# Task input
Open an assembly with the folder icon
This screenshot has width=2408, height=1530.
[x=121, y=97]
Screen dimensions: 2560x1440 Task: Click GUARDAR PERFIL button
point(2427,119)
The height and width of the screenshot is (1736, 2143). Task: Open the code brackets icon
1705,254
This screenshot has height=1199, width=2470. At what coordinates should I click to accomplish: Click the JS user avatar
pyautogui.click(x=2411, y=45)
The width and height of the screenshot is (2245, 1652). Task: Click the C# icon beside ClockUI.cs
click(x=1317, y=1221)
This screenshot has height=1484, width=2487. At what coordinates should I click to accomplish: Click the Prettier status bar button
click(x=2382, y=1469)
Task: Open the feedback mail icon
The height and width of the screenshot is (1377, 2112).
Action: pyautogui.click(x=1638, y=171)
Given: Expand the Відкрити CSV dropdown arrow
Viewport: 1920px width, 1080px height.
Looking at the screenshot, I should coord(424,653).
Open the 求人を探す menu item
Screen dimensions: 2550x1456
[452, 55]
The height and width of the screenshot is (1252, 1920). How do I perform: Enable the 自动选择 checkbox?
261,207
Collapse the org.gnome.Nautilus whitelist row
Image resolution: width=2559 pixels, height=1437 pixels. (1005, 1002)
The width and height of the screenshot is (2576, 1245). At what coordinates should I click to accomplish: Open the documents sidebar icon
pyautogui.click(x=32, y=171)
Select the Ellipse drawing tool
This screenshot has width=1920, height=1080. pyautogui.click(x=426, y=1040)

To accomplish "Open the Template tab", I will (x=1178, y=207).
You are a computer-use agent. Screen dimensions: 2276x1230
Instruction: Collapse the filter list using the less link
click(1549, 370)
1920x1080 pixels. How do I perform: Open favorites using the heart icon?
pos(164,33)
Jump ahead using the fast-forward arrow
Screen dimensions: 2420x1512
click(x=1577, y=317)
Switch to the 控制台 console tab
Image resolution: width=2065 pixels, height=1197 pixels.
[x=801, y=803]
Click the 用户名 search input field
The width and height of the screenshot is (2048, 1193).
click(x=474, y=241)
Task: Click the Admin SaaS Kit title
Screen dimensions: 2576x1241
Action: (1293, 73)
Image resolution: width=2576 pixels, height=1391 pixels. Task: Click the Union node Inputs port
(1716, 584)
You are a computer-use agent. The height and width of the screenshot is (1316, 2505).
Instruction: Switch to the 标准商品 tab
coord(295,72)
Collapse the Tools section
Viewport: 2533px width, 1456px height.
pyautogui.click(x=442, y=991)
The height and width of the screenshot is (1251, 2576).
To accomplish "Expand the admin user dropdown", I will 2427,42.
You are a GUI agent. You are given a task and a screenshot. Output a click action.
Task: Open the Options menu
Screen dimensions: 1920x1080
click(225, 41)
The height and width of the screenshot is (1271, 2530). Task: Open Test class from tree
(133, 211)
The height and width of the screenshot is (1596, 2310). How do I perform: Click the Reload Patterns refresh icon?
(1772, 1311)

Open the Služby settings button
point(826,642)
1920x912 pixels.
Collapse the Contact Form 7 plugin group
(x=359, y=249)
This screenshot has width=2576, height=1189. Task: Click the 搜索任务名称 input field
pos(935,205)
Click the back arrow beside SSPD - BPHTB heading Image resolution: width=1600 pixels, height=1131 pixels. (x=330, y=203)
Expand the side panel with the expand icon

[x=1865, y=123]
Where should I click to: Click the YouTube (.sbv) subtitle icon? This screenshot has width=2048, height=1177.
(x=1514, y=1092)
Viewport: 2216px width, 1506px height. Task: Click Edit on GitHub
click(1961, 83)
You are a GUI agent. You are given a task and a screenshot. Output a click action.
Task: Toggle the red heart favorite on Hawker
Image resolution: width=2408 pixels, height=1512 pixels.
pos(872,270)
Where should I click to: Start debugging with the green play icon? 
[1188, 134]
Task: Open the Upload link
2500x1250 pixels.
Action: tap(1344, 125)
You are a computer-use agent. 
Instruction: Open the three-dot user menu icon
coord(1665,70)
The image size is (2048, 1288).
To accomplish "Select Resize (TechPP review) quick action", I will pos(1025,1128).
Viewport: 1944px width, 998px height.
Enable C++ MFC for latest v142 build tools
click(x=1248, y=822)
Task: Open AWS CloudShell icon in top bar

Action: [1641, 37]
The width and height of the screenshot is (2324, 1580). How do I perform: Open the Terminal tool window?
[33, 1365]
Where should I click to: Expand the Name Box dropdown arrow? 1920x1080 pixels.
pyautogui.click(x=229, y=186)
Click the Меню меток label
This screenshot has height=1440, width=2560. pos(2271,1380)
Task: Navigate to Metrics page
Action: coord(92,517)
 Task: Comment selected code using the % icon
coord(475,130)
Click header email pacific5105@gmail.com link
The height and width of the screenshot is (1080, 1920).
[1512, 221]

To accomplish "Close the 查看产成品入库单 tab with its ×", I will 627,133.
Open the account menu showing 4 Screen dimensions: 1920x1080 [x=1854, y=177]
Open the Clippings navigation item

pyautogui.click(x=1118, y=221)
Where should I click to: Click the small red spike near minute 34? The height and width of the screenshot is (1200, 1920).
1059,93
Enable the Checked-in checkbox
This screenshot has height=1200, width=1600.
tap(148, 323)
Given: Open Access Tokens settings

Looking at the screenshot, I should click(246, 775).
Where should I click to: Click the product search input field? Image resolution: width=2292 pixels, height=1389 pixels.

# Task to complete
Write out all of the records word for word.

# Written solution
Open an assembly with the folder icon
This screenshot has width=2408, height=1530.
[x=121, y=97]
Screen dimensions: 2560x1440 Task: Click GUARDAR PERFIL button
point(2427,119)
The height and width of the screenshot is (1736, 2143). Task: Open the code brackets icon
1705,254
This screenshot has height=1199, width=2470. At what coordinates should I click to accomplish: Click the JS user avatar
pyautogui.click(x=2411, y=45)
The width and height of the screenshot is (2245, 1652). Task: Click the C# icon beside ClockUI.cs
click(x=1317, y=1221)
This screenshot has height=1484, width=2487. At what coordinates should I click to accomplish: Click the Prettier status bar button
click(x=2382, y=1469)
Task: Open the feedback mail icon
The height and width of the screenshot is (1377, 2112).
Action: pyautogui.click(x=1638, y=171)
Given: Expand the Відкрити CSV dropdown arrow
Viewport: 1920px width, 1080px height.
Looking at the screenshot, I should coord(424,653).
Open the 求人を探す menu item
Screen dimensions: 2550x1456
[452, 55]
The height and width of the screenshot is (1252, 1920). How do I perform: Enable the 自动选择 checkbox?
261,207
Collapse the org.gnome.Nautilus whitelist row
Image resolution: width=2559 pixels, height=1437 pixels. (1005, 1002)
The width and height of the screenshot is (2576, 1245). At what coordinates should I click to accomplish: Open the documents sidebar icon
pyautogui.click(x=32, y=171)
Select the Ellipse drawing tool
This screenshot has width=1920, height=1080. pyautogui.click(x=426, y=1040)

To accomplish "Open the Template tab", I will (x=1178, y=207).
You are a computer-use agent. Screen dimensions: 2276x1230
Instruction: Collapse the filter list using the less link
click(1549, 370)
1920x1080 pixels. How do I perform: Open favorites using the heart icon?
pos(164,33)
Jump ahead using the fast-forward arrow
Screen dimensions: 2420x1512
click(x=1577, y=317)
Switch to the 控制台 console tab
Image resolution: width=2065 pixels, height=1197 pixels.
[x=801, y=803]
Click the 用户名 search input field
The width and height of the screenshot is (2048, 1193).
click(x=474, y=241)
Task: Click the Admin SaaS Kit title
Screen dimensions: 2576x1241
Action: (1293, 73)
Image resolution: width=2576 pixels, height=1391 pixels. Task: Click the Union node Inputs port
(1716, 584)
You are a computer-use agent. The height and width of the screenshot is (1316, 2505).
Instruction: Switch to the 标准商品 tab
coord(295,72)
Collapse the Tools section
Viewport: 2533px width, 1456px height.
pyautogui.click(x=442, y=991)
The height and width of the screenshot is (1251, 2576).
To accomplish "Expand the admin user dropdown", I will 2427,42.
You are a GUI agent. You are given a task and a screenshot. Output a click action.
Task: Open the Options menu
Screen dimensions: 1920x1080
click(225, 41)
The height and width of the screenshot is (1271, 2530). Task: Open Test class from tree
(133, 211)
The height and width of the screenshot is (1596, 2310). How do I perform: Click the Reload Patterns refresh icon?
(1772, 1311)

Open the Služby settings button
point(826,642)
1920x912 pixels.
Collapse the Contact Form 7 plugin group
(x=359, y=249)
This screenshot has width=2576, height=1189. Task: Click the 搜索任务名称 input field
pos(935,205)
Click the back arrow beside SSPD - BPHTB heading Image resolution: width=1600 pixels, height=1131 pixels. (x=330, y=203)
Expand the side panel with the expand icon

[x=1865, y=123]
Where should I click to: Click the YouTube (.sbv) subtitle icon? This screenshot has width=2048, height=1177.
(x=1514, y=1092)
Viewport: 2216px width, 1506px height. Task: Click Edit on GitHub
click(1961, 83)
You are a GUI agent. You are given a task and a screenshot. Output a click action.
Task: Toggle the red heart favorite on Hawker
Image resolution: width=2408 pixels, height=1512 pixels.
pos(872,270)
Where should I click to: Start debugging with the green play icon? 
[1188, 134]
Task: Open the Upload link
2500x1250 pixels.
Action: tap(1344, 125)
You are a computer-use agent. 
Instruction: Open the three-dot user menu icon
coord(1665,70)
The image size is (2048, 1288).
To accomplish "Select Resize (TechPP review) quick action", I will pos(1025,1128).
Viewport: 1944px width, 998px height.
Enable C++ MFC for latest v142 build tools
click(x=1248, y=822)
Task: Open AWS CloudShell icon in top bar

Action: [1641, 37]
The width and height of the screenshot is (2324, 1580). How do I perform: Open the Terminal tool window?
[33, 1365]
Where should I click to: Expand the Name Box dropdown arrow? 1920x1080 pixels.
pyautogui.click(x=229, y=186)
Click the Меню меток label
This screenshot has height=1440, width=2560. pos(2271,1380)
Task: Navigate to Metrics page
Action: coord(92,517)
 Task: Comment selected code using the % icon
coord(475,130)
Click header email pacific5105@gmail.com link
The height and width of the screenshot is (1080, 1920).
[1512, 221]

To accomplish "Close the 查看产成品入库单 tab with its ×", I will 627,133.
Open the account menu showing 4 Screen dimensions: 1920x1080 [x=1854, y=177]
Open the Clippings navigation item

pyautogui.click(x=1118, y=221)
Where should I click to: Click the small red spike near minute 34? The height and width of the screenshot is (1200, 1920).
1059,93
Enable the Checked-in checkbox
This screenshot has height=1200, width=1600.
tap(148, 323)
Given: Open Access Tokens settings

Looking at the screenshot, I should click(246, 775).
Where should I click to: Click the product search input field? Image resolution: width=2292 pixels, height=1389 pixels.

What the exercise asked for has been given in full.